DATA ROWS -
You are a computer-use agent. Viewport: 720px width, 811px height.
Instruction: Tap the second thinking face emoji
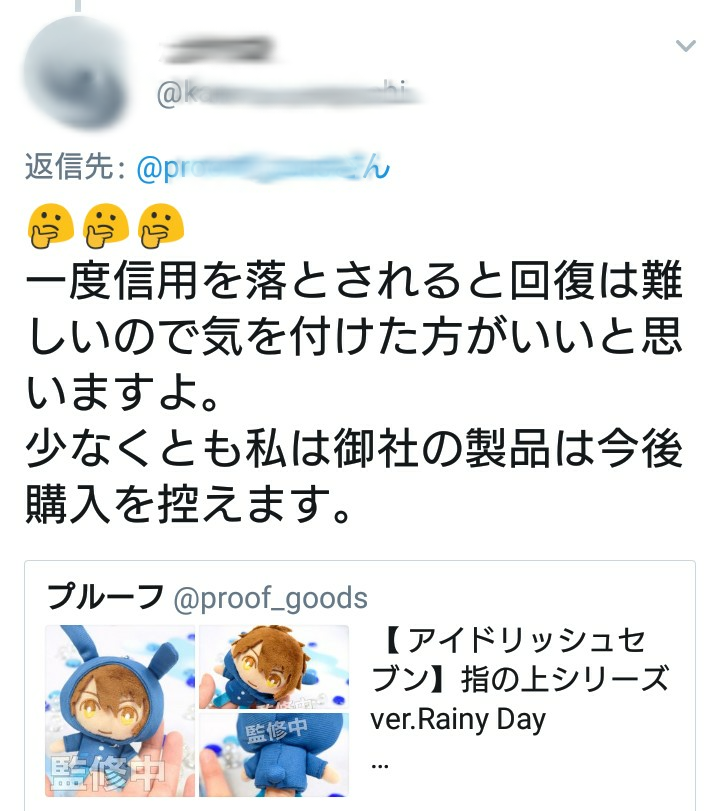(106, 226)
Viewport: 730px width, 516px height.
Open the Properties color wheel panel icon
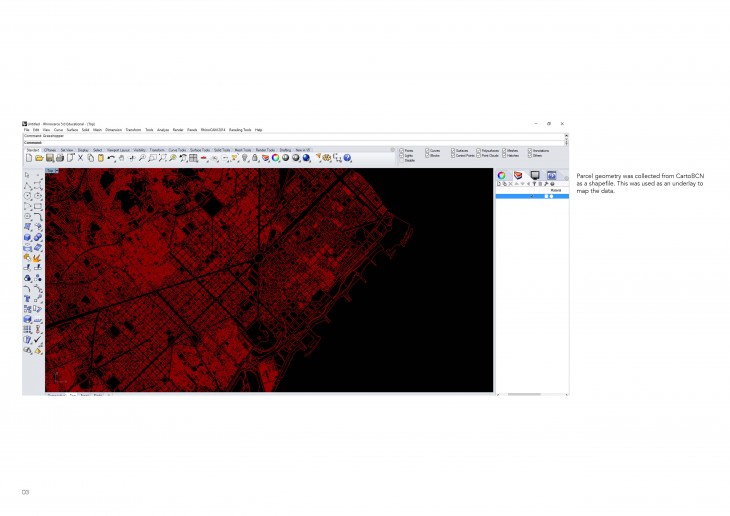tap(502, 176)
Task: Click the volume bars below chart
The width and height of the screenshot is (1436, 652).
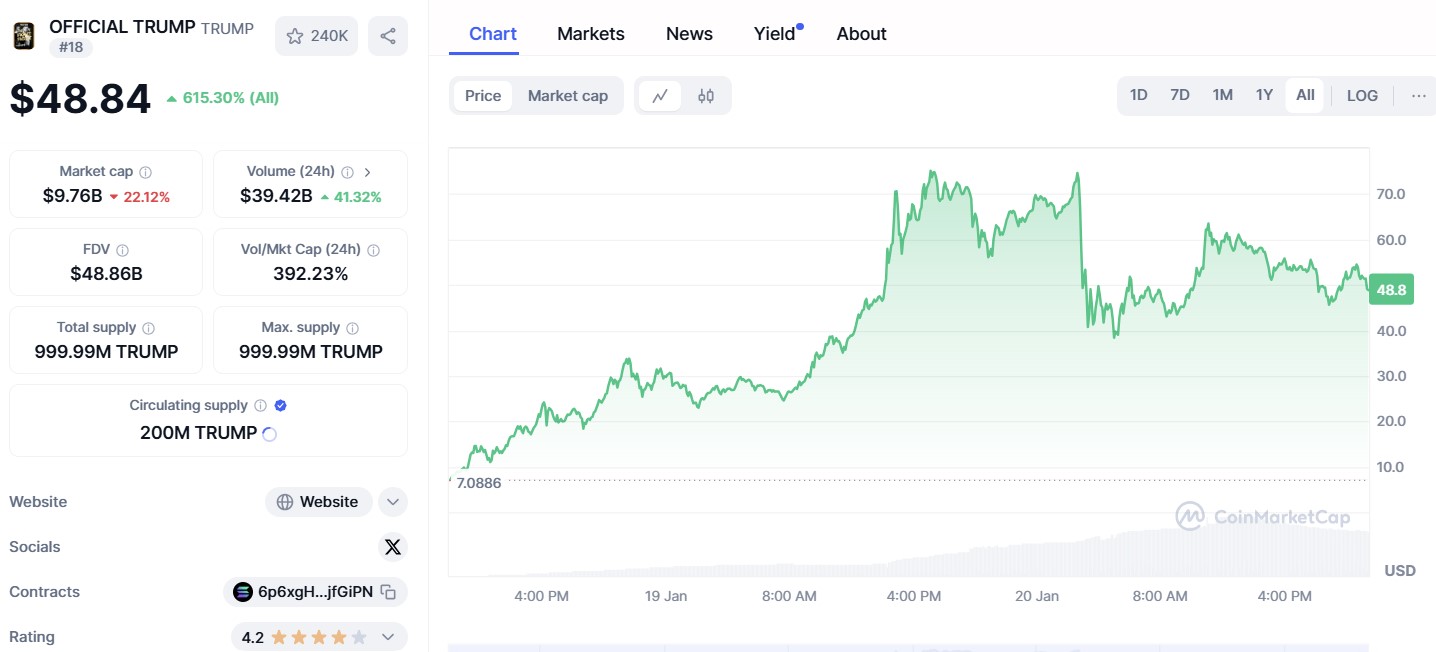Action: coord(1100,555)
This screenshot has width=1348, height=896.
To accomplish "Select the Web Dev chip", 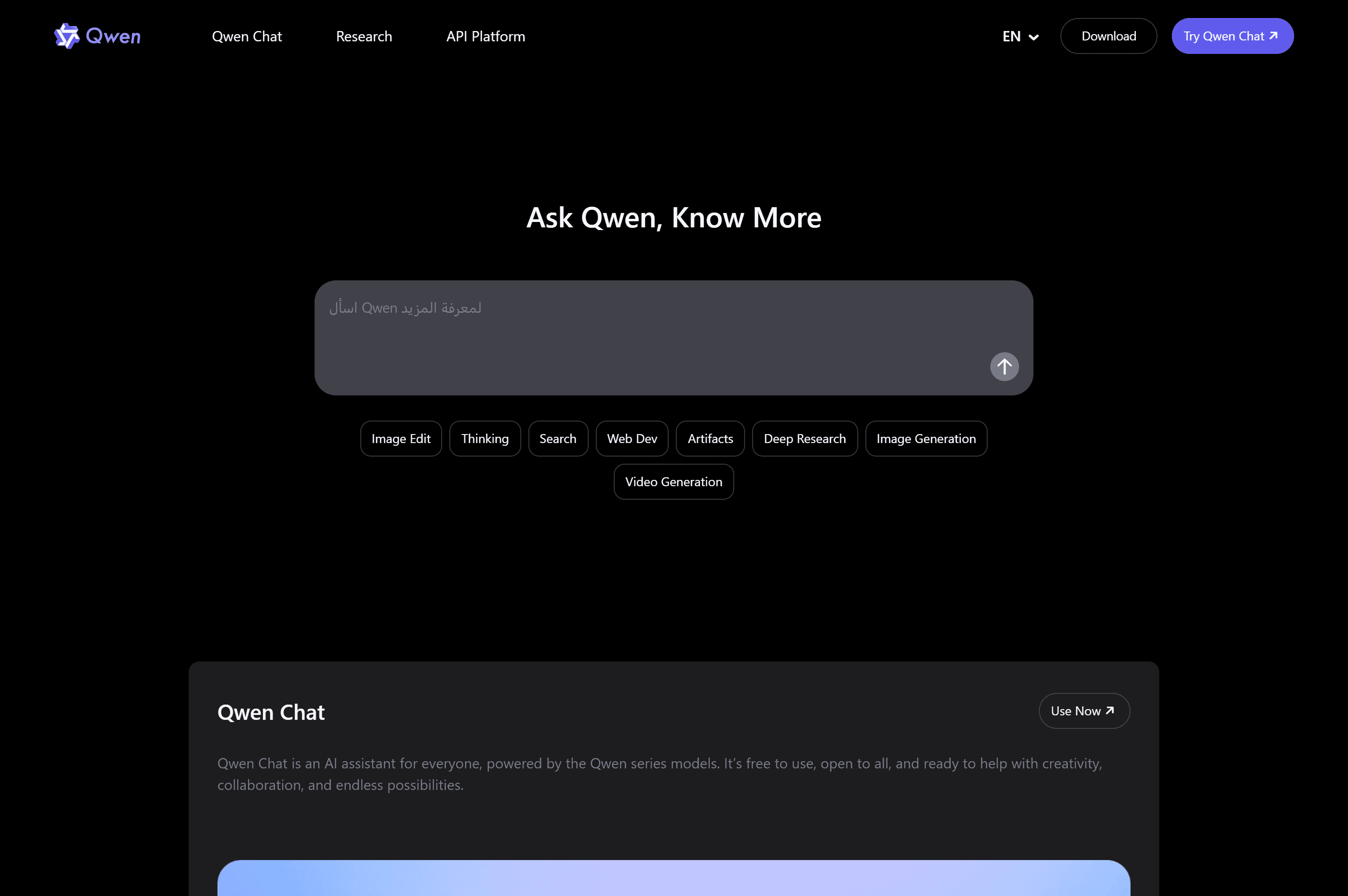I will 631,438.
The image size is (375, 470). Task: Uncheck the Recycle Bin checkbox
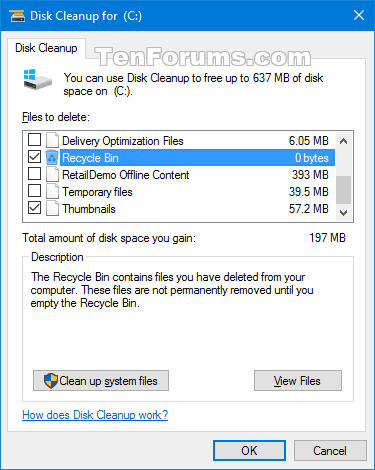[x=34, y=157]
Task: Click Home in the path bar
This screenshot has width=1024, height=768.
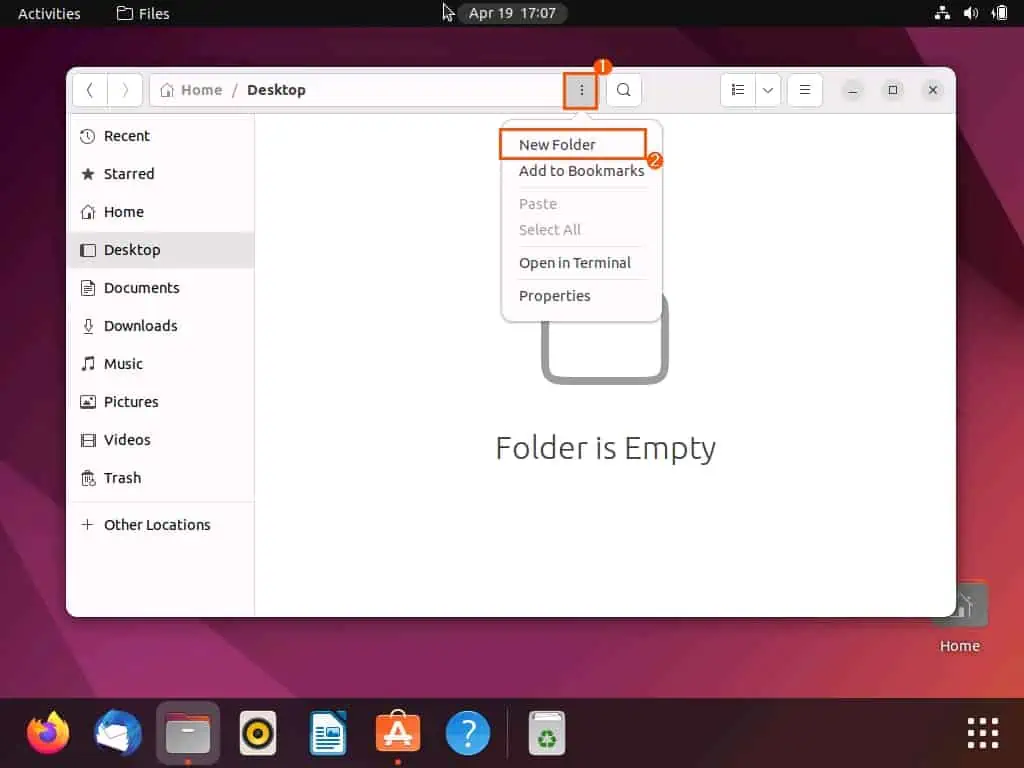Action: [x=200, y=90]
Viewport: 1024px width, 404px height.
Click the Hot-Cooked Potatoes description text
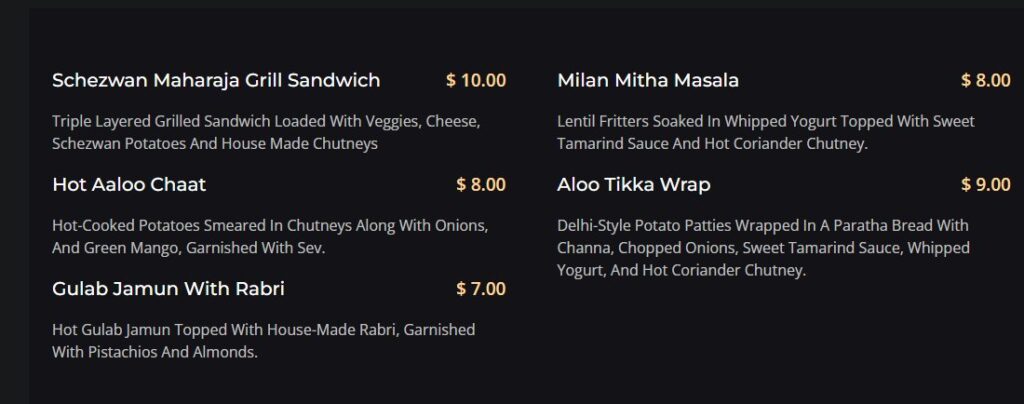tap(270, 237)
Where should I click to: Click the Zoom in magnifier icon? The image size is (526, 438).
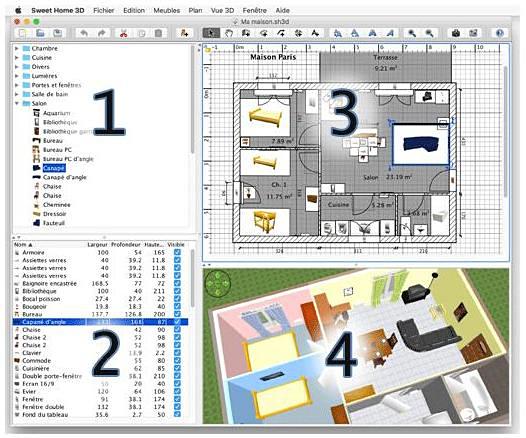[412, 33]
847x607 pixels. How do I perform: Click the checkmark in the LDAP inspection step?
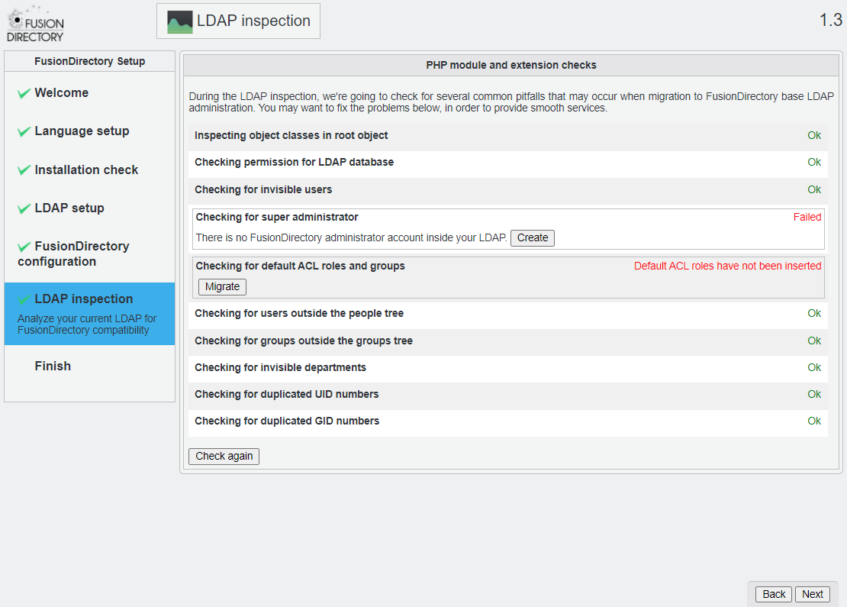click(24, 299)
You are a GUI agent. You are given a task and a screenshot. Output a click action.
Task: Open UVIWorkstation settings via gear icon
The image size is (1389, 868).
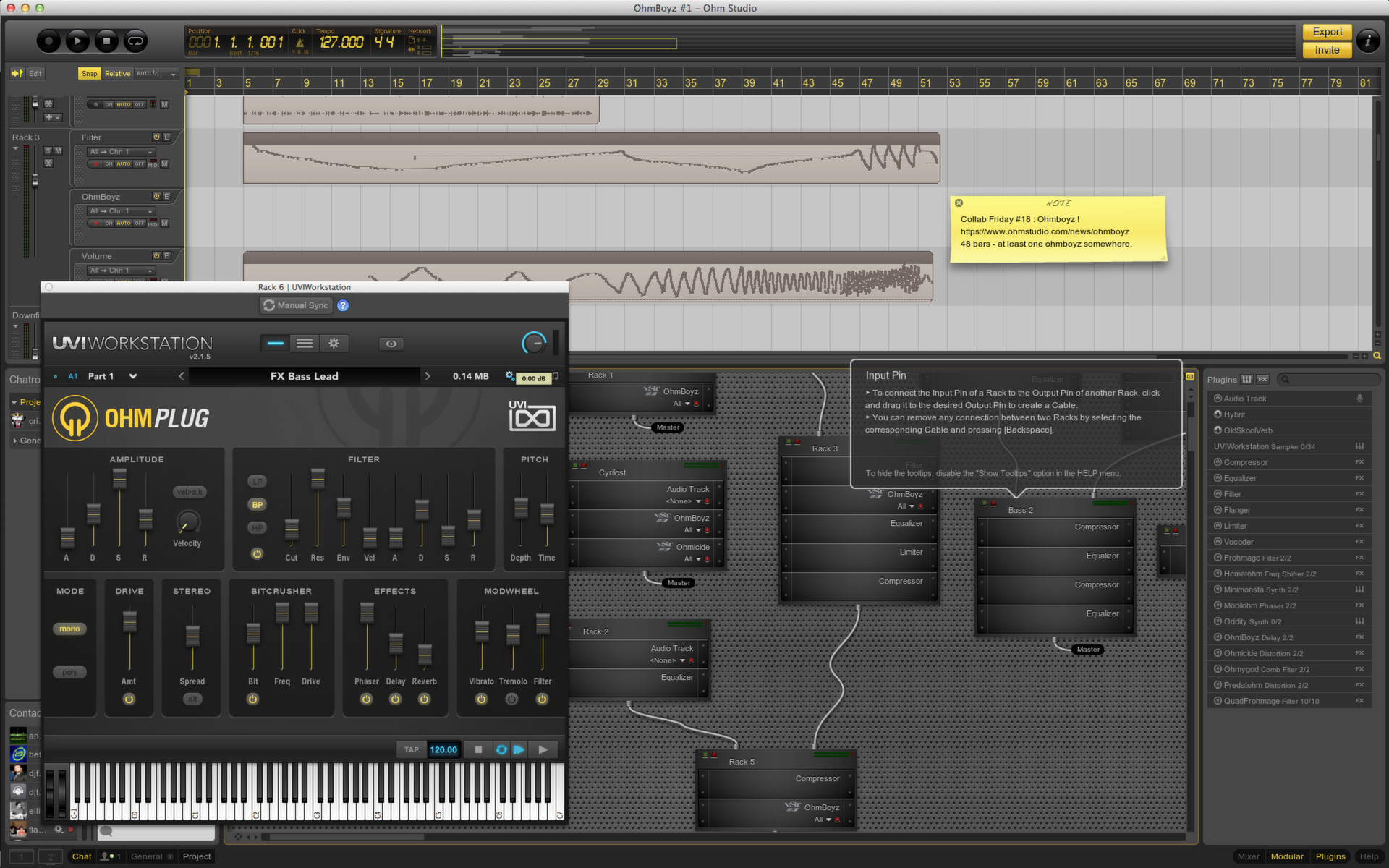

OBJECTIVE - Echo the items word for word from the line containing "Where should I" through the end of the items, with both ends included. Leave the pictures out.

RESPONSE TO THE EXERCISE -
Where should I click to: Click the Zoom in magnifier icon? The image size is (526, 438).
[412, 33]
847x607 pixels. How do I perform: Click the checkmark in the LDAP inspection step?
click(24, 299)
You are a GUI agent. You are given a task and a screenshot. Output a click action.
Task: Open UVIWorkstation settings via gear icon
The image size is (1389, 868).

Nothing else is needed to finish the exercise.